Problem | Every entry is to be printed again precisely as given.

--- Data shown Enclosed Below ---

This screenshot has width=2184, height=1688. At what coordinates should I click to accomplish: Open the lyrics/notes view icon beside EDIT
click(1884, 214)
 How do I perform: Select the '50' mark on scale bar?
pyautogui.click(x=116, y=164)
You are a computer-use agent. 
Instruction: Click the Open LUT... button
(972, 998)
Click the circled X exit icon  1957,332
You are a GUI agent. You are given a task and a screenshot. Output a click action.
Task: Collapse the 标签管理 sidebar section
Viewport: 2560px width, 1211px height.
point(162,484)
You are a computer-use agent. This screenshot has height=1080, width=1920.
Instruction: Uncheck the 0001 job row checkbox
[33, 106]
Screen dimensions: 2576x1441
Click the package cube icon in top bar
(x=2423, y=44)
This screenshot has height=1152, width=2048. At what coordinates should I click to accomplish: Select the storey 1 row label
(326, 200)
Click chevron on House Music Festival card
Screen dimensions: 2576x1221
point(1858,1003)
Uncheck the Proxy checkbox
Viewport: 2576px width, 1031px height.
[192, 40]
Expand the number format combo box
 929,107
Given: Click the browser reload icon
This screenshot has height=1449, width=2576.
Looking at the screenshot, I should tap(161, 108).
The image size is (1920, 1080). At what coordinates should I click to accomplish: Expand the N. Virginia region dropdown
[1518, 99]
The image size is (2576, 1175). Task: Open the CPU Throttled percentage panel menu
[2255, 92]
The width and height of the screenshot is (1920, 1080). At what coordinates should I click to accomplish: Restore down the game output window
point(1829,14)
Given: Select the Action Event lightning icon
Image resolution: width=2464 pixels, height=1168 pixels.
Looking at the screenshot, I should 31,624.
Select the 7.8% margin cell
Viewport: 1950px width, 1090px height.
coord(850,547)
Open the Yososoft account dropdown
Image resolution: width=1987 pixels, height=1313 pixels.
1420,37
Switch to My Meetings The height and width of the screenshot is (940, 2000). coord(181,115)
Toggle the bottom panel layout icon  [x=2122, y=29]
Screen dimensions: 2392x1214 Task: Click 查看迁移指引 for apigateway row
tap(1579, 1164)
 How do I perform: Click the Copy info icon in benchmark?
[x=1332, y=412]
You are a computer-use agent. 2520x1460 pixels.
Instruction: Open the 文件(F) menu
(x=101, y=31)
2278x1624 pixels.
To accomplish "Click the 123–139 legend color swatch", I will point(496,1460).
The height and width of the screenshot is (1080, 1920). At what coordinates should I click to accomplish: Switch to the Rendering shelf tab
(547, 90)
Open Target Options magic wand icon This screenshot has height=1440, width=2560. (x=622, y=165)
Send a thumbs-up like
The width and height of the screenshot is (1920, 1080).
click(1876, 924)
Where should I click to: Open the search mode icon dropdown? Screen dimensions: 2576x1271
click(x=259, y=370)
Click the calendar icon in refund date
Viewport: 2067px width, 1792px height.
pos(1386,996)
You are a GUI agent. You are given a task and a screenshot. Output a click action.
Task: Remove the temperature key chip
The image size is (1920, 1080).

--- End of Enclosed Data shown ---

Task solution |
This screenshot has width=2184, height=1688. At what coordinates should I click to accomplish: Open the lyrics/notes view icon beside EDIT
click(1884, 214)
 How do I perform: Select the '50' mark on scale bar?
pyautogui.click(x=116, y=164)
You are a computer-use agent. 
Instruction: Click the Open LUT... button
(972, 998)
Click the circled X exit icon  1957,332
You are a GUI agent. You are given a task and a screenshot. Output a click action.
Task: Collapse the 标签管理 sidebar section
Viewport: 2560px width, 1211px height.
point(162,484)
You are a computer-use agent. This screenshot has height=1080, width=1920.
Instruction: Uncheck the 0001 job row checkbox
[33, 106]
Screen dimensions: 2576x1441
Click the package cube icon in top bar
(x=2423, y=44)
This screenshot has height=1152, width=2048. At what coordinates should I click to accomplish: Select the storey 1 row label
(326, 200)
Click chevron on House Music Festival card
Screen dimensions: 2576x1221
point(1858,1003)
Uncheck the Proxy checkbox
Viewport: 2576px width, 1031px height.
[192, 40]
Expand the number format combo box
 929,107
Given: Click the browser reload icon
This screenshot has height=1449, width=2576.
Looking at the screenshot, I should tap(161, 108).
The image size is (1920, 1080). At what coordinates should I click to accomplish: Expand the N. Virginia region dropdown
[1518, 99]
The image size is (2576, 1175). Task: Open the CPU Throttled percentage panel menu
[2255, 92]
The width and height of the screenshot is (1920, 1080). At what coordinates should I click to accomplish: Restore down the game output window
point(1829,14)
Given: Select the Action Event lightning icon
Image resolution: width=2464 pixels, height=1168 pixels.
Looking at the screenshot, I should 31,624.
Select the 7.8% margin cell
Viewport: 1950px width, 1090px height.
coord(850,547)
Open the Yososoft account dropdown
Image resolution: width=1987 pixels, height=1313 pixels.
1420,37
Switch to My Meetings The height and width of the screenshot is (940, 2000). coord(181,115)
Toggle the bottom panel layout icon  [x=2122, y=29]
Screen dimensions: 2392x1214 Task: Click 查看迁移指引 for apigateway row
tap(1579, 1164)
 How do I perform: Click the Copy info icon in benchmark?
[x=1332, y=412]
You are a computer-use agent. 2520x1460 pixels.
Instruction: Open the 文件(F) menu
(x=101, y=31)
2278x1624 pixels.
To accomplish "Click the 123–139 legend color swatch", I will point(496,1460).
The height and width of the screenshot is (1080, 1920). At what coordinates should I click to accomplish: Switch to the Rendering shelf tab
(547, 90)
Open Target Options magic wand icon This screenshot has height=1440, width=2560. (x=622, y=165)
Send a thumbs-up like
The width and height of the screenshot is (1920, 1080).
click(1876, 924)
Where should I click to: Open the search mode icon dropdown? Screen dimensions: 2576x1271
click(x=259, y=370)
Click the calendar icon in refund date
Viewport: 2067px width, 1792px height.
pos(1386,996)
You are a GUI agent. You are given a task and a screenshot. Output a click action.
Task: Remove the temperature key chip
The image size is (1920, 1080).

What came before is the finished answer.